#### [What needs to be done]
Update the data from the line with "coordinates (1292, 165)." up to and including the line with "What do you see at coordinates (565, 350)", replacing "Where is" with "Where exactly is" and leaving everything else as it is.

Lines of data
******************************

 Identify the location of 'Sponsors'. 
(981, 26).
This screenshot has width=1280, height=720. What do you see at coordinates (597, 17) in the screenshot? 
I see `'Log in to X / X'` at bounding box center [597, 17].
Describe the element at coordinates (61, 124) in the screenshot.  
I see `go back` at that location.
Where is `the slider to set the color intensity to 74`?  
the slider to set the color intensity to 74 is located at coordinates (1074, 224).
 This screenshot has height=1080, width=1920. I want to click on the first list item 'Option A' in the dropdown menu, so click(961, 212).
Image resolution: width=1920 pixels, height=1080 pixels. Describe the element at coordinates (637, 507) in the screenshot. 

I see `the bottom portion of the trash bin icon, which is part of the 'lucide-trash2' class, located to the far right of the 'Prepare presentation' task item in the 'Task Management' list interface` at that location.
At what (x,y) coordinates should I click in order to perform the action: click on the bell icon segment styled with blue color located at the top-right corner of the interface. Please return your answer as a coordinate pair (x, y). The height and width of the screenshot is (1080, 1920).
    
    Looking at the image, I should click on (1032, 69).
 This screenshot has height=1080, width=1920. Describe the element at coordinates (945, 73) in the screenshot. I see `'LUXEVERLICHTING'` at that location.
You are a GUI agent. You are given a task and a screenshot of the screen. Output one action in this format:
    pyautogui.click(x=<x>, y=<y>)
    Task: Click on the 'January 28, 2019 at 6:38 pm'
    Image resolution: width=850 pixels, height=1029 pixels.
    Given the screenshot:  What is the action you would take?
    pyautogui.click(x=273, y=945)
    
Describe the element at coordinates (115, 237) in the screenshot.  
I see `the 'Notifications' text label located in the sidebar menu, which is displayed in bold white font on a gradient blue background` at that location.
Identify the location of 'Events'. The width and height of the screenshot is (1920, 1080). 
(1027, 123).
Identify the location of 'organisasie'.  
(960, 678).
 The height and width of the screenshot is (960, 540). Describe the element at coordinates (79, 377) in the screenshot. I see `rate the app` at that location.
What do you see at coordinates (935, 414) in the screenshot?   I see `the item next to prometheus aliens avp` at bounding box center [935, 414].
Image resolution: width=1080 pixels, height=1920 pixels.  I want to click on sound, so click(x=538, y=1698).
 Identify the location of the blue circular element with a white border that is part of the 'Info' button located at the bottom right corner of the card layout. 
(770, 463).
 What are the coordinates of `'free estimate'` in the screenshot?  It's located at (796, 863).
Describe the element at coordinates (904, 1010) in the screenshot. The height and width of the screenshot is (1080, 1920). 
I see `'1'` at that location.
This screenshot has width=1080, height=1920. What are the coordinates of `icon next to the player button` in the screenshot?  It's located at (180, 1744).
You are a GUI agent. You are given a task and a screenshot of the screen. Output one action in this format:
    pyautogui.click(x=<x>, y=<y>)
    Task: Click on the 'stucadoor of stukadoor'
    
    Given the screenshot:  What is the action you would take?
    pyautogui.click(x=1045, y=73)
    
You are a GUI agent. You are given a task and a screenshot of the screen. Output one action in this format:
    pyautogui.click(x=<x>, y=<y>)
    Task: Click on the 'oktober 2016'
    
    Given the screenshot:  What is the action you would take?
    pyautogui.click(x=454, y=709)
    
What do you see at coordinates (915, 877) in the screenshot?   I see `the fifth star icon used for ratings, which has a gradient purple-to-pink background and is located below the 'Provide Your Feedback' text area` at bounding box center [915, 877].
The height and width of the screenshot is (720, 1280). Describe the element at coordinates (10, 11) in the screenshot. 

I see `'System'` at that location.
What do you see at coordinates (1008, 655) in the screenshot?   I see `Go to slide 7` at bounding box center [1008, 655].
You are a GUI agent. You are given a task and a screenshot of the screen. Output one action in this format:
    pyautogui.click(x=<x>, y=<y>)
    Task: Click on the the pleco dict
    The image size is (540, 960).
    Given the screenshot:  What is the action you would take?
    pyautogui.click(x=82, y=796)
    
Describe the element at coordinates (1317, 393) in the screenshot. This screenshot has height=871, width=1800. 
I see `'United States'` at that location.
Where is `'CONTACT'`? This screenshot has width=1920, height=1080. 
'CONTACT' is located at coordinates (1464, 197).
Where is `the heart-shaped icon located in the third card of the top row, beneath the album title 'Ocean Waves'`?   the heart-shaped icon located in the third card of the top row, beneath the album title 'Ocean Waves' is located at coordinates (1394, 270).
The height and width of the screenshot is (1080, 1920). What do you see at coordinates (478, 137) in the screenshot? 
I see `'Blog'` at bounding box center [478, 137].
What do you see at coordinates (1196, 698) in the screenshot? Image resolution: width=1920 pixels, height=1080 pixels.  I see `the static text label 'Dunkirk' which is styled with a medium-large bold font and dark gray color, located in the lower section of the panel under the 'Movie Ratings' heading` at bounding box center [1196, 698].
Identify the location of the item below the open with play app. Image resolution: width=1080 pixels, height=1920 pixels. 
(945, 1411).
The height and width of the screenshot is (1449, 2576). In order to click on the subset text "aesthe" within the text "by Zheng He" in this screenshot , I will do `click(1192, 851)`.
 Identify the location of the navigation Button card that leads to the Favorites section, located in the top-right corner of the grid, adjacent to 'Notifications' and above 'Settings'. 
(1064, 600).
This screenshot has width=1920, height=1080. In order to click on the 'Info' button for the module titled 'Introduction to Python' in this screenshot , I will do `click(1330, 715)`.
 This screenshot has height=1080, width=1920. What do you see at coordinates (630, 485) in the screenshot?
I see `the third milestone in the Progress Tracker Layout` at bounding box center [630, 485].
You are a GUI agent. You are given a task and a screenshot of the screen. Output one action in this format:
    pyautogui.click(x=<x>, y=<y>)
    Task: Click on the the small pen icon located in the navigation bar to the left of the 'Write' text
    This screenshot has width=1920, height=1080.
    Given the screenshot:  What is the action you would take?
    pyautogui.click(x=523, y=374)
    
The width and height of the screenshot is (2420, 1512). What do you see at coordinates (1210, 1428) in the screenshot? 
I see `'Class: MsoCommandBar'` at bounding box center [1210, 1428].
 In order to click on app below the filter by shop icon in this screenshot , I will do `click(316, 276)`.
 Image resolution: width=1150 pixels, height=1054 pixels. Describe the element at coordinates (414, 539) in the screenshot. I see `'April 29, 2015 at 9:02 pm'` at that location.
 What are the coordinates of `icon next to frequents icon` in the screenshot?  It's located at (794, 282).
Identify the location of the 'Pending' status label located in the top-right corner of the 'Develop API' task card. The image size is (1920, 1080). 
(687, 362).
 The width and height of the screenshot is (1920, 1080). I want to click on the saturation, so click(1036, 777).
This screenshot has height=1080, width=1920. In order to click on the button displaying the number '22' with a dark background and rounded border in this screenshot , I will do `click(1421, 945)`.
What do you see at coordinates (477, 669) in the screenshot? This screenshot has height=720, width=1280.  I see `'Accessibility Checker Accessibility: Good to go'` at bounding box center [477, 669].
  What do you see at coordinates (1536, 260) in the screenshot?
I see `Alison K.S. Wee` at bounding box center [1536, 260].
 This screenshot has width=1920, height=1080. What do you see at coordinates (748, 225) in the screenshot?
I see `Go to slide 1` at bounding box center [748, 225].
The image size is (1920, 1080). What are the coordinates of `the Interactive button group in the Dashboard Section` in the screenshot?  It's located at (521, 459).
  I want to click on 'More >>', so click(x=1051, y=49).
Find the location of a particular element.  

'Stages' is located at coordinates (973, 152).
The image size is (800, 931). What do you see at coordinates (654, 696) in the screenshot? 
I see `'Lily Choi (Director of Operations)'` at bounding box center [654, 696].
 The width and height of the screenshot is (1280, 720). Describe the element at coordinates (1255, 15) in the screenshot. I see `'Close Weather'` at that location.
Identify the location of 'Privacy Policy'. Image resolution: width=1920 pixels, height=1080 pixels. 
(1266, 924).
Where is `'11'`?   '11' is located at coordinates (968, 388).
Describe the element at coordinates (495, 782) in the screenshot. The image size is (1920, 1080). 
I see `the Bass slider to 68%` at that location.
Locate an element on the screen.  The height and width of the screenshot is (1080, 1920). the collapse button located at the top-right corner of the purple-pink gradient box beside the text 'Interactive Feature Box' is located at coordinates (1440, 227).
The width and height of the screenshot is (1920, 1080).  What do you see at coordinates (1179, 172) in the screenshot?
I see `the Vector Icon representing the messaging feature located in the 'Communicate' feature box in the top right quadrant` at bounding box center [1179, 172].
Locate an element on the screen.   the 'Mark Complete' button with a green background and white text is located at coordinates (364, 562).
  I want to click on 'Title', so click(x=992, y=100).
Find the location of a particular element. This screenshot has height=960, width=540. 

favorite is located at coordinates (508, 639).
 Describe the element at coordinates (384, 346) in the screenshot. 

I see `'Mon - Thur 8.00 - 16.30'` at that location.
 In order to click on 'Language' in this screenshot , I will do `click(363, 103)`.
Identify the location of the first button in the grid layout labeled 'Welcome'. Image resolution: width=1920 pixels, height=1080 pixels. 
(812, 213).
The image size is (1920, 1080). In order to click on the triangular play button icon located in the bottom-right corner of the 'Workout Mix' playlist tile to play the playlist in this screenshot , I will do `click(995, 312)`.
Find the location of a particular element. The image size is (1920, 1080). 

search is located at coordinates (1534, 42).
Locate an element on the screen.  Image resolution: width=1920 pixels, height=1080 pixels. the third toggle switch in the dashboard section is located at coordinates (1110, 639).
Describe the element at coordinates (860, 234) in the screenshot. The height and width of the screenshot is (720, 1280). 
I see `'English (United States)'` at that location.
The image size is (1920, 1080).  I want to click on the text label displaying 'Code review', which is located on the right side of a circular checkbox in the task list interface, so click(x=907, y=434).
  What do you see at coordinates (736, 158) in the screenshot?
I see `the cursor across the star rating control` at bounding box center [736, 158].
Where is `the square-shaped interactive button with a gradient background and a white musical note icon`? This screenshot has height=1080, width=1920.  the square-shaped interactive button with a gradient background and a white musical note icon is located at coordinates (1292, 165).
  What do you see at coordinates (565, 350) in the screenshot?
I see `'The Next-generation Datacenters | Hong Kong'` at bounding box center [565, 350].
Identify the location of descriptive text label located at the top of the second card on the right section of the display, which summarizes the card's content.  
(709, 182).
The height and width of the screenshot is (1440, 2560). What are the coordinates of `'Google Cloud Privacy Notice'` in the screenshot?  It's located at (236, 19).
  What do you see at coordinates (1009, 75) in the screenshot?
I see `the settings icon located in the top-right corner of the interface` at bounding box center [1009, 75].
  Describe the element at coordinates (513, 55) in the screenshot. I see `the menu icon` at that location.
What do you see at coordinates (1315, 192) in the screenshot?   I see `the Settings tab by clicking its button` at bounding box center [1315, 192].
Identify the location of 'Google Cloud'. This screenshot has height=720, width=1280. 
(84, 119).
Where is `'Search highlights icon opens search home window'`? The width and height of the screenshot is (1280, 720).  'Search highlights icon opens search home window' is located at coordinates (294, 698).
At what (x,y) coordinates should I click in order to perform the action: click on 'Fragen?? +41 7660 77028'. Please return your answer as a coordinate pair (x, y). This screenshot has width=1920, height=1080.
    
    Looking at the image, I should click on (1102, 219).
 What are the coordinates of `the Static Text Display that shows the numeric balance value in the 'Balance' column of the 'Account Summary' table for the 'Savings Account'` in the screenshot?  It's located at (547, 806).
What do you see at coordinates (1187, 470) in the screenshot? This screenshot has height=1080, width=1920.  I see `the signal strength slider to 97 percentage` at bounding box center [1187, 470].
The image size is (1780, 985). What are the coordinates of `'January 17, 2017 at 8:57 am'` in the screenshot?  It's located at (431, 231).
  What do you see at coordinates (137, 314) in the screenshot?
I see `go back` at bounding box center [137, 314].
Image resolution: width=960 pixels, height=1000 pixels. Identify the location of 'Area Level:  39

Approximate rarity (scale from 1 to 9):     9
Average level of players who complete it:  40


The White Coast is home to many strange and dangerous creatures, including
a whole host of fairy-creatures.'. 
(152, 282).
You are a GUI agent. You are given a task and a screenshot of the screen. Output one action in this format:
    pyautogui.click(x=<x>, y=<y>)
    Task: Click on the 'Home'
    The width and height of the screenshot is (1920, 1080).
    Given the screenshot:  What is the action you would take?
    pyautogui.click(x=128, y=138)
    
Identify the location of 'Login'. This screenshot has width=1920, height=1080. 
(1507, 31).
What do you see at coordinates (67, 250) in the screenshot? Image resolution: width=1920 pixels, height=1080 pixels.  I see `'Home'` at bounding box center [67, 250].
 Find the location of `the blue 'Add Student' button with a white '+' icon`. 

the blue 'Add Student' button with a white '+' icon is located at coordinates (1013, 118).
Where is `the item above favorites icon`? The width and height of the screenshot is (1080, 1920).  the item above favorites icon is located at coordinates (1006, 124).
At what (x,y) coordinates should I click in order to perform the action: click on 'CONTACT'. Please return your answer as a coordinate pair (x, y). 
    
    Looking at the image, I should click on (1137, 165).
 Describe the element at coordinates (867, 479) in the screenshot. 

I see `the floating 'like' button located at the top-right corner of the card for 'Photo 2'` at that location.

******************************

#### [Completed exercise]
Where exactly is `the square-shaped interactive button with a gradient background and a white musical note icon`? This screenshot has height=1080, width=1920.  the square-shaped interactive button with a gradient background and a white musical note icon is located at coordinates (1292, 165).
  What do you see at coordinates (565, 350) in the screenshot?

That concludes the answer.